= Uruma Delvi =

Japanese pop music duo

UrumaDelvi (うるまでるび) are a Japanese husband and wife duo who recorded the song "Oshiri Kajiri Mushi", or "bottom-biting bug." The song was intended to encourage people who live in big cities to spontaneously interact with each other.

The video debuted in June 2007 on the children's music video program Minna no Uta. Videos typically remain in rotation for two months on Minna no Uta, but Oshiri Kajiri Mushi is the longest-running video on the program as it aired continuously for over five months. The song climbed up to number 8 from outside the top 100 on Oricon, the singles chart in Japan, and steadily climbed the charts to number 6 in the Fall of 2007. The cartoon bug featured in UrumaDelvi's music video stars in his own anime series.
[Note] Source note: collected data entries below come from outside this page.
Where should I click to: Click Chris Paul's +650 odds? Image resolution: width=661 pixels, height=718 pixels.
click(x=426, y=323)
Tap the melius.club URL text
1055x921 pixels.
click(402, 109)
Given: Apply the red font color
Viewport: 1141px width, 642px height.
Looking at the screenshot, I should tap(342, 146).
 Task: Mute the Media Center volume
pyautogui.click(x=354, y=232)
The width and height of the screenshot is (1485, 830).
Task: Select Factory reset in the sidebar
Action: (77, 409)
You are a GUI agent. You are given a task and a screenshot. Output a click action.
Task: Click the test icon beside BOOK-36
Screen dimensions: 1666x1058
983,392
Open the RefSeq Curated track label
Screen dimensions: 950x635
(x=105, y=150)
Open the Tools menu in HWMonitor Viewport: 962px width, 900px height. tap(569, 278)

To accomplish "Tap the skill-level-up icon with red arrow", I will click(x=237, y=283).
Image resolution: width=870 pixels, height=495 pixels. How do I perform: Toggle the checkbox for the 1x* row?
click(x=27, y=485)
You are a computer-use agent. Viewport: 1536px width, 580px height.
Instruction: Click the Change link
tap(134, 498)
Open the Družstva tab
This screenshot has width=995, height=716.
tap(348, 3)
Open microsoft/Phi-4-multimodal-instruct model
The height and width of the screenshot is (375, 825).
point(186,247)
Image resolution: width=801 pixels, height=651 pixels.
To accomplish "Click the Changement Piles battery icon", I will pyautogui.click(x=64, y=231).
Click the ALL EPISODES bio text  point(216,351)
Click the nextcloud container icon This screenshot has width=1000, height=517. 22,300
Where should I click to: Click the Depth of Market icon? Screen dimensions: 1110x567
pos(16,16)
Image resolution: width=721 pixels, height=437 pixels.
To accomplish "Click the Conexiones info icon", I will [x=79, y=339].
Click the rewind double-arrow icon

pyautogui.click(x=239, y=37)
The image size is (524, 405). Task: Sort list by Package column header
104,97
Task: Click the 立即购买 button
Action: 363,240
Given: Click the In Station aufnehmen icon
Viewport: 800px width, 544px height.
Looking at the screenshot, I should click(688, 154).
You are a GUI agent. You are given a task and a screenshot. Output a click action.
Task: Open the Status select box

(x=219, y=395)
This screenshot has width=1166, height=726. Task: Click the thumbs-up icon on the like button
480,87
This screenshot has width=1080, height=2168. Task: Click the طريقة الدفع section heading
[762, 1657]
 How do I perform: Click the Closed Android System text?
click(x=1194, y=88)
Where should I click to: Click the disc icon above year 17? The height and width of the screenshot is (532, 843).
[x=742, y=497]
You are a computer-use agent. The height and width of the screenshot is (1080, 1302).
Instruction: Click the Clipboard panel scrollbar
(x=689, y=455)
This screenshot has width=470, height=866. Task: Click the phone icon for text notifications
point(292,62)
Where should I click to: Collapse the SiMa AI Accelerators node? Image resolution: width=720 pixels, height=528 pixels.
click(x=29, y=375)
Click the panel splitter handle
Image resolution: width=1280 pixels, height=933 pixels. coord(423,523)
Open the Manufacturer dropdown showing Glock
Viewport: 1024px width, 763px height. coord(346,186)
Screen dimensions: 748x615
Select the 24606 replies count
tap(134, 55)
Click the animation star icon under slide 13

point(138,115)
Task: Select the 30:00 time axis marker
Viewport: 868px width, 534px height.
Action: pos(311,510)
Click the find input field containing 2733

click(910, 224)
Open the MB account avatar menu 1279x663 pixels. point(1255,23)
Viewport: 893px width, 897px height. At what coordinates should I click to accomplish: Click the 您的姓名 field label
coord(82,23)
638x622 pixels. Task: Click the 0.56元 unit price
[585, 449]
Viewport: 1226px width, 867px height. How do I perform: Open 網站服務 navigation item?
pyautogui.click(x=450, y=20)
In 2013, UrumaDelvi teamed up with Ryuichi Sakamoto of Yellow Magic Orchestra and David Byrne of Talking Heads to make a music video set to the song "Psychedelic Afternoon". The music video was part of a series of 3 videos produced by Zapuni in order to raise money for charities that helped children after the 2011 Japan earthquake.

In 1996, UrumaDelvi created some songs and artwork for the children's computer game SimTunes.